What to produce:
Please put the lines starting at the one containing "Open the Filters" and ending at the one containing "Action: point(555,214)" into a numbered list, both included and blank lines left out.

Records supplied:

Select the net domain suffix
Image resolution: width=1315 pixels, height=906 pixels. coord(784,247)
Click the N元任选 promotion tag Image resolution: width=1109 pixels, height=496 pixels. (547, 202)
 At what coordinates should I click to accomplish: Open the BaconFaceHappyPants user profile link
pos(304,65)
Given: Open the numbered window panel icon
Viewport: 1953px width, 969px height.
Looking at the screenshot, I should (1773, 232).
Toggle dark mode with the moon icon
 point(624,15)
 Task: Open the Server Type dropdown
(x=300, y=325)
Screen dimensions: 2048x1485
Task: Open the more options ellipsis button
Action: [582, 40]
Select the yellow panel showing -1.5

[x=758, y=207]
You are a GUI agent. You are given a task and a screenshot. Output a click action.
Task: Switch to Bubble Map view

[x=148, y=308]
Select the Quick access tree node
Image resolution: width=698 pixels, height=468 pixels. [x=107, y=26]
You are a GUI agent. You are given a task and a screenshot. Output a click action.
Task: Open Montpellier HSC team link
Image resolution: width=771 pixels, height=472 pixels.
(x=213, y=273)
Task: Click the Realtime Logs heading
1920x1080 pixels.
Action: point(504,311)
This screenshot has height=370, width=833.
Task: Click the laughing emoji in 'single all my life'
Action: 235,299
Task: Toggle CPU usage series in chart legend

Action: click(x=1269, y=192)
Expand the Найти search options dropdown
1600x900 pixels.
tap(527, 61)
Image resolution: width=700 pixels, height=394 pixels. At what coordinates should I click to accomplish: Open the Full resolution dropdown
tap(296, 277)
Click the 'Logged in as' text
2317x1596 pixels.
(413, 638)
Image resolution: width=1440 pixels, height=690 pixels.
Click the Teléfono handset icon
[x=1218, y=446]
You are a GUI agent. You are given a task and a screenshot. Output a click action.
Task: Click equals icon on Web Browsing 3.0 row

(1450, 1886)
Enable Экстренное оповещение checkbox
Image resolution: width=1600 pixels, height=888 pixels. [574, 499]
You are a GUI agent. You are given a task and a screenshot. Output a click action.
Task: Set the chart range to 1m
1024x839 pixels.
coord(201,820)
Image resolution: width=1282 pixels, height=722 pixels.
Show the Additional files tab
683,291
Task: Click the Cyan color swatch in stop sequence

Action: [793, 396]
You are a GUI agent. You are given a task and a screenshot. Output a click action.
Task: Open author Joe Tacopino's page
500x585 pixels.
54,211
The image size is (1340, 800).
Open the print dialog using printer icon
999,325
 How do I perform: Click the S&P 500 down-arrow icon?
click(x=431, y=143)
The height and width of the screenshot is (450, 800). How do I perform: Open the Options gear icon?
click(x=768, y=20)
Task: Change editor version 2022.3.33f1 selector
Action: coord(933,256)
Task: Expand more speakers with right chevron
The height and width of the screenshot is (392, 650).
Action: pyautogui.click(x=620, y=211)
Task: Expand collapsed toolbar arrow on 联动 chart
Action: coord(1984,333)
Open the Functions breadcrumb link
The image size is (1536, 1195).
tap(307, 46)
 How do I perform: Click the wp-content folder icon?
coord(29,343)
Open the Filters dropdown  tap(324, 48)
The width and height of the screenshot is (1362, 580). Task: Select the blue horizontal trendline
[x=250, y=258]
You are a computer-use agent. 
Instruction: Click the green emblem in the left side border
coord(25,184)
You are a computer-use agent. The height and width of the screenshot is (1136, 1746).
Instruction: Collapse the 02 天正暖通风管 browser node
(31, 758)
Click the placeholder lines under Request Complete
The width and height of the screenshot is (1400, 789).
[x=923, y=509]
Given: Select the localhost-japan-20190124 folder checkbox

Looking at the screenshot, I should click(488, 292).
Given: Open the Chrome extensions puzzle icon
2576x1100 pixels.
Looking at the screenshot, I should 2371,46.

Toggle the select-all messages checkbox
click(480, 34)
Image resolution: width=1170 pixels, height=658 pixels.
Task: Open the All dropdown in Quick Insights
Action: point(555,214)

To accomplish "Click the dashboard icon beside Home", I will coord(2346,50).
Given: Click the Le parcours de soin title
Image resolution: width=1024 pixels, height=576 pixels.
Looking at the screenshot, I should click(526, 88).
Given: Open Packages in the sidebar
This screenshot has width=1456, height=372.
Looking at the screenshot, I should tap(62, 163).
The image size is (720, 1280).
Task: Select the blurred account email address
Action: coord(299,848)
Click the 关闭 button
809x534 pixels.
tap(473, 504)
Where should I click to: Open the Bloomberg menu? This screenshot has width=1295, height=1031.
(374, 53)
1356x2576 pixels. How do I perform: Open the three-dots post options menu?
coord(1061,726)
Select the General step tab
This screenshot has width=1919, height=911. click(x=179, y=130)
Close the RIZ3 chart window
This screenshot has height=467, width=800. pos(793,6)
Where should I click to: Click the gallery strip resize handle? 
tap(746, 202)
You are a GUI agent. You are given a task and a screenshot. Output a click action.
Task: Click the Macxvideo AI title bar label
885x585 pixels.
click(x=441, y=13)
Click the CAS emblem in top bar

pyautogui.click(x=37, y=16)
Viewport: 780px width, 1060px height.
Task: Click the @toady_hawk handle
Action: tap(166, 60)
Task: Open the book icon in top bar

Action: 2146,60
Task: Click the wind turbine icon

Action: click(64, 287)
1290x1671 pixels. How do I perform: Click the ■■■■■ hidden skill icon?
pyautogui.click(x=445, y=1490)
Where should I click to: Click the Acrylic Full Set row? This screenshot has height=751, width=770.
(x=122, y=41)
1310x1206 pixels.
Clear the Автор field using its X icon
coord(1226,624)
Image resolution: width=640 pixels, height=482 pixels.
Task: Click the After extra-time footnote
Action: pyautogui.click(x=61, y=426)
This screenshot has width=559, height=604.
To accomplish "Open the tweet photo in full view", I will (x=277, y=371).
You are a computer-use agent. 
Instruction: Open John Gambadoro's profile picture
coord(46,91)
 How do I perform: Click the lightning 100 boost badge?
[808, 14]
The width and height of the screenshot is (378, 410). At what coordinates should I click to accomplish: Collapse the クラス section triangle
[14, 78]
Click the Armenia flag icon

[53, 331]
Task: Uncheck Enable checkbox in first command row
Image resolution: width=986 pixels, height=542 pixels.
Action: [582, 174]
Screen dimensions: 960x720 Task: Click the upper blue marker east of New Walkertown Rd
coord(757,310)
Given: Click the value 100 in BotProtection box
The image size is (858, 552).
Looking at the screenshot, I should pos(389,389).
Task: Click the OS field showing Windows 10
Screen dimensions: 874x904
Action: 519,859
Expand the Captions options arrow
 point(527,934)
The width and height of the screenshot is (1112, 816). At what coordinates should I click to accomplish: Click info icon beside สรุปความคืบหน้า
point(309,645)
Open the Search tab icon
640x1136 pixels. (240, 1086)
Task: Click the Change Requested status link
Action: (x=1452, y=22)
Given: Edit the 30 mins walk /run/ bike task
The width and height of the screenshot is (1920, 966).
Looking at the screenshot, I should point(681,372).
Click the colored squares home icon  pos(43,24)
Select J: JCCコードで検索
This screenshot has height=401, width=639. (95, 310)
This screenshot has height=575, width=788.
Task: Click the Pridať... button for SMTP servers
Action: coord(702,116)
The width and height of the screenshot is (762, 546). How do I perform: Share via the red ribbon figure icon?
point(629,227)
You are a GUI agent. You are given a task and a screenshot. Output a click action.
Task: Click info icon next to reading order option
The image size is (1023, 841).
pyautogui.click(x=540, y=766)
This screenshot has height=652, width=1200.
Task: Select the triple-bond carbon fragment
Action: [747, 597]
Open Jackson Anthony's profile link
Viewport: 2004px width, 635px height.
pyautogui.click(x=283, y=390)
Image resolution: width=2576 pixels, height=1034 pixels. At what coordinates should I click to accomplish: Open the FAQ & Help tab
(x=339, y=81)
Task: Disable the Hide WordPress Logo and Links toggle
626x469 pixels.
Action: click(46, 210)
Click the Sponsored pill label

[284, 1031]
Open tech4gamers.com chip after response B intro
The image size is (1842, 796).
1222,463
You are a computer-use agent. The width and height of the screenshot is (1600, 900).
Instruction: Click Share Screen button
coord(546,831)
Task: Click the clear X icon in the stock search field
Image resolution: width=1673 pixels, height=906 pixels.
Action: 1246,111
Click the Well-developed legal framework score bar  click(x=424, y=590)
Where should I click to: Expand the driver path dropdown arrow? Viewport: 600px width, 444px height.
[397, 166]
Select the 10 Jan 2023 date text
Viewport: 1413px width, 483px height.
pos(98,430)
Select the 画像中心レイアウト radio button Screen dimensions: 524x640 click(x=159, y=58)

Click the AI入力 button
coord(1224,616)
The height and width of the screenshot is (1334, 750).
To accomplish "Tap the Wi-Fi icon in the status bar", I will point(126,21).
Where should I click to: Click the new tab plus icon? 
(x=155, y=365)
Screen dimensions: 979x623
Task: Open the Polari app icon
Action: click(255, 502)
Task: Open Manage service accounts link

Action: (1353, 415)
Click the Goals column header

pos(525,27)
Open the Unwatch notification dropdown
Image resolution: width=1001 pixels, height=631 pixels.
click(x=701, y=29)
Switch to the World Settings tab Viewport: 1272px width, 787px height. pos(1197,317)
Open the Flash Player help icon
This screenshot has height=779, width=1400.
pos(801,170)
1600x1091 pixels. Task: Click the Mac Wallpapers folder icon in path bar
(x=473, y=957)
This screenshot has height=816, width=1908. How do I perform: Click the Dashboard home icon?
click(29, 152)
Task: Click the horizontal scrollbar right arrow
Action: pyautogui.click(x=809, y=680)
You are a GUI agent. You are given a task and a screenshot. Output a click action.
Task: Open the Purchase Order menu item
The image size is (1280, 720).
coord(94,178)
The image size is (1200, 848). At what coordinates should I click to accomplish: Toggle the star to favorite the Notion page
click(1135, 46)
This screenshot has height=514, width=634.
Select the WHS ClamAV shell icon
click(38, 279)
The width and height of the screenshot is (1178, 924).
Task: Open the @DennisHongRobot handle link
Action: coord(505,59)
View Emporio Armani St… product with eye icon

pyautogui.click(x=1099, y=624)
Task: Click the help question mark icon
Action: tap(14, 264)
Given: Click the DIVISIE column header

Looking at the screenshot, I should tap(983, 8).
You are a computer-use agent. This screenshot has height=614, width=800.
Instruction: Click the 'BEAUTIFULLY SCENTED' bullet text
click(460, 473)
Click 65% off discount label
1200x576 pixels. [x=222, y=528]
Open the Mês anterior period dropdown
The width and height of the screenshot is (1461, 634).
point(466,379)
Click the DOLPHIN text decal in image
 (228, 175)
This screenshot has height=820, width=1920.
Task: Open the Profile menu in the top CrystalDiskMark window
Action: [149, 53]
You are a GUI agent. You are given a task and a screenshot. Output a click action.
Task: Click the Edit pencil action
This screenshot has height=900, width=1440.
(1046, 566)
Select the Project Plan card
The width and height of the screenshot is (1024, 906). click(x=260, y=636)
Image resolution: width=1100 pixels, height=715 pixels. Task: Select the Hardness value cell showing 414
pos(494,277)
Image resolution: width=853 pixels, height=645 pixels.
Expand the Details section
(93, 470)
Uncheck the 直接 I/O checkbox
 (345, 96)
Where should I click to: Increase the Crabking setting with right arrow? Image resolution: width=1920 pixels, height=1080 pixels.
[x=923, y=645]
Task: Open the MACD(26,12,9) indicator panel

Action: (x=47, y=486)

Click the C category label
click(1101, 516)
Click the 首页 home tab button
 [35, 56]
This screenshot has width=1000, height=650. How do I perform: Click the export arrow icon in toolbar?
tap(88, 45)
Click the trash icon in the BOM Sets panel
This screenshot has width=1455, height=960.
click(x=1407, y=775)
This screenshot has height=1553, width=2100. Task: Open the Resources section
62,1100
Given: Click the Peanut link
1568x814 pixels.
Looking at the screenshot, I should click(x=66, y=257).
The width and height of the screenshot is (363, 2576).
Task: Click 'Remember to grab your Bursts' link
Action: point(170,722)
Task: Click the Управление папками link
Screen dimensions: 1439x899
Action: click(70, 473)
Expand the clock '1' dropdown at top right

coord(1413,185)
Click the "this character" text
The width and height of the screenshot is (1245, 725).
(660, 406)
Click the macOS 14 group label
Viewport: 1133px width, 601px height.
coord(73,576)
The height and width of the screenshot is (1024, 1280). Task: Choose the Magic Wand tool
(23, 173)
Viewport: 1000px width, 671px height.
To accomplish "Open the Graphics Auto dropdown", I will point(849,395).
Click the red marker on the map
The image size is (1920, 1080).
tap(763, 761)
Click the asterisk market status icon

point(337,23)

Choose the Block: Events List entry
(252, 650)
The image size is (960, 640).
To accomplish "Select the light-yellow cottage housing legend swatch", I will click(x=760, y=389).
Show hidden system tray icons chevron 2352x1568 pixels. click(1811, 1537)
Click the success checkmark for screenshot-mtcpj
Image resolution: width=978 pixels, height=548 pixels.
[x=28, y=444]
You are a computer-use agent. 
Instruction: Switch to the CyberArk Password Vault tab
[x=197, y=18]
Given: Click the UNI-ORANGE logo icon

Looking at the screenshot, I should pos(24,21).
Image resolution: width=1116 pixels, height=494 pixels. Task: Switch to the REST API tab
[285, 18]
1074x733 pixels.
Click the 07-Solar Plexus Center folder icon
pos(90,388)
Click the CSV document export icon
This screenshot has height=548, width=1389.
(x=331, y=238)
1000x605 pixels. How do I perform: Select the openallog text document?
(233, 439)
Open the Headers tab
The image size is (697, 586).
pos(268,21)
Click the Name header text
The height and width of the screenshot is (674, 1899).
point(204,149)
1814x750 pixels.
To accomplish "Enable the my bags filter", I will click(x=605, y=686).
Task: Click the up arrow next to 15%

Final answer:
1. Open the Filters dropdown  tap(324, 48)
2. The width and height of the screenshot is (1362, 580). Task: Select the blue horizontal trendline
3. [x=250, y=258]
4. You are a computer-use agent. 
5. Instruction: Click the green emblem in the left side border
6. coord(25,184)
7. You are a computer-use agent. The height and width of the screenshot is (1136, 1746).
8. Instruction: Collapse the 02 天正暖通风管 browser node
9. (31, 758)
10. Click the placeholder lines under Request Complete
11. The width and height of the screenshot is (1400, 789).
12. [x=923, y=509]
13. Given: Select the localhost-japan-20190124 folder checkbox
14. Looking at the screenshot, I should click(488, 292).
15. Given: Open the Chrome extensions puzzle icon
16. 2576x1100 pixels.
17. Looking at the screenshot, I should 2371,46.
18. Toggle the select-all messages checkbox
19. click(480, 34)
20. Image resolution: width=1170 pixels, height=658 pixels.
21. Task: Open the All dropdown in Quick Insights
22. Action: point(555,214)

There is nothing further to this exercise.